I felt that maybe the time had come to address some of these issues, especially since I'd learned how to take apart the SV4 and was no longer worried about the delicate nature of the method. It's actually not so delicate and components are rather sturdy.
EvidenceWhile the moon is currently full, I have been looking into doing a little bit of maintenance with my scope. I had done some imaging of IC 1396 recently and noticed that Erakis was causing some flare in the image.
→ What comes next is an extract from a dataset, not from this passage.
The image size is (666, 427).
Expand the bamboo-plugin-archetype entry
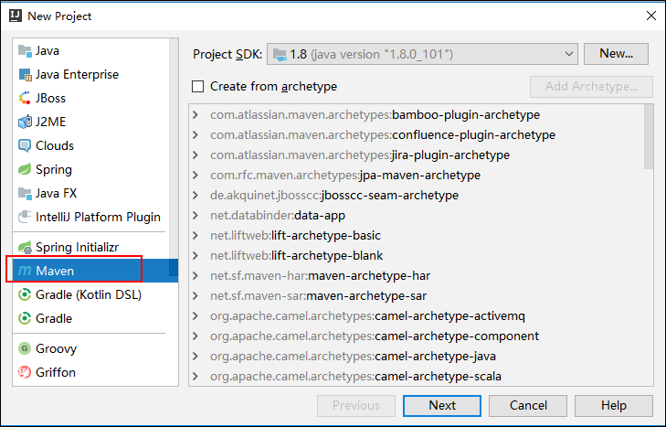click(196, 115)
You can see it in the lower left part of the frame as a red flare coming into the field of view. This is from a 4th magnitude star, so it's not even that bright. This is not something new. I'd seen it before with other targets, notably the Leo Triplet:
In the Leo image, the flare appears to be entering directly from the middle bottom of the frame. It's caused by 73n Leonis, a 5th magnitude star. In the processing, I tried to reduce the effect of the flare which is why it's not so notable in the final version.
Another example is found near the Witch Head nebula with Rigel beaming from off the side:
Each of these show a specific texture to the flare. There's a straight line look, almost iridescent ray that comes in from off the side of the frame. To my eye, it looks very much like the reflection from anodized metal.
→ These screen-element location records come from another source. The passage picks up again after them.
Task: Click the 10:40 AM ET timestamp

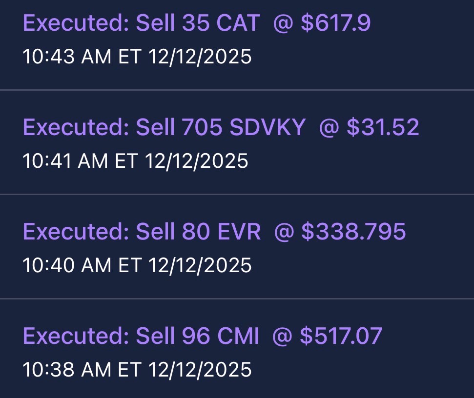Action: (137, 265)
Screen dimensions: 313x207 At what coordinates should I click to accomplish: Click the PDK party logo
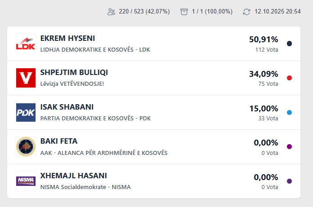(x=26, y=112)
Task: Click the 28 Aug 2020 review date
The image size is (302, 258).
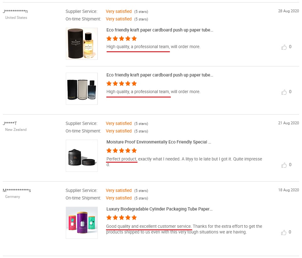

This made me think a lot about a recent article from SBIG that discusses some problems with flats and how IR can make things challenging. This will be the topic of another post showing how I worked on flats.
Disassembly and Components
Because of the work I'd done recently to identify light leaks from around the feathertouch focuser, I was aware of the way that the anodized fins and flat surfaces on the drawtube were locations where off-axis light could bounce around.
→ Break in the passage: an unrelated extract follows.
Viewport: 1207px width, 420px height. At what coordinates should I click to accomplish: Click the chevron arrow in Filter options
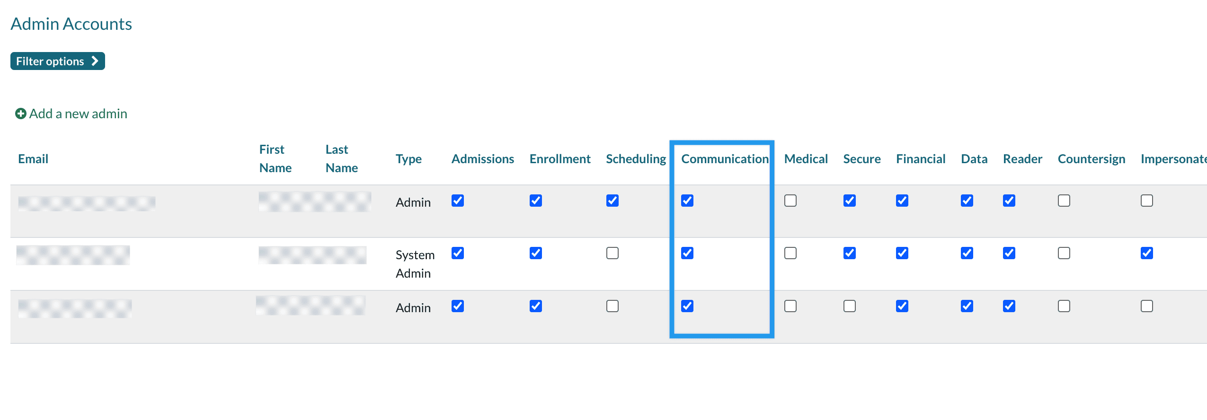pyautogui.click(x=95, y=61)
I finally removed the scope from the mount and disassembled it all. Look at the bright spots of the feathertouch drawtube:
|Outside looking in.|
|Inside looking out.|
|Looking through the scope tube.|
|Backside of the SV4 cell|
|SV4 Cell Front|
Incidentally, this lens cell is heavy -- easily half the weight of the scope. I think the metal is probably steel to keep the size from changing much with temperature. The thickness of the glass is a bit hard to measure, I'd guess at least 1.5 inches. That much material makes for a hefty puck.
I also flocked the inside of the dew shield. I didn't take any pictures of that exercise because it's just a dew shield and there's nothing really special about it.
The flocking material I used was from Scopestuff. http://www.scopestuff.com/ss_flok.htm I got a couple of sheets of the paper so that I could put it on a variety of surfaces. I'd already used it inside the flattener and even in the T-ring. I've made it part of the tube I use when photographing negatives, too. Good material, really sticks strongly. Not very stiff when the backing paper is removed, so it can be a dexterity challenge when using a small amount in a tight space (like a flattener). I'll probably flock the inside of the SV 70 ED eventually as it will someday be pressed into service as a wide-field imaging scope.
I'll follow up in a later post with pictures of the assembled system.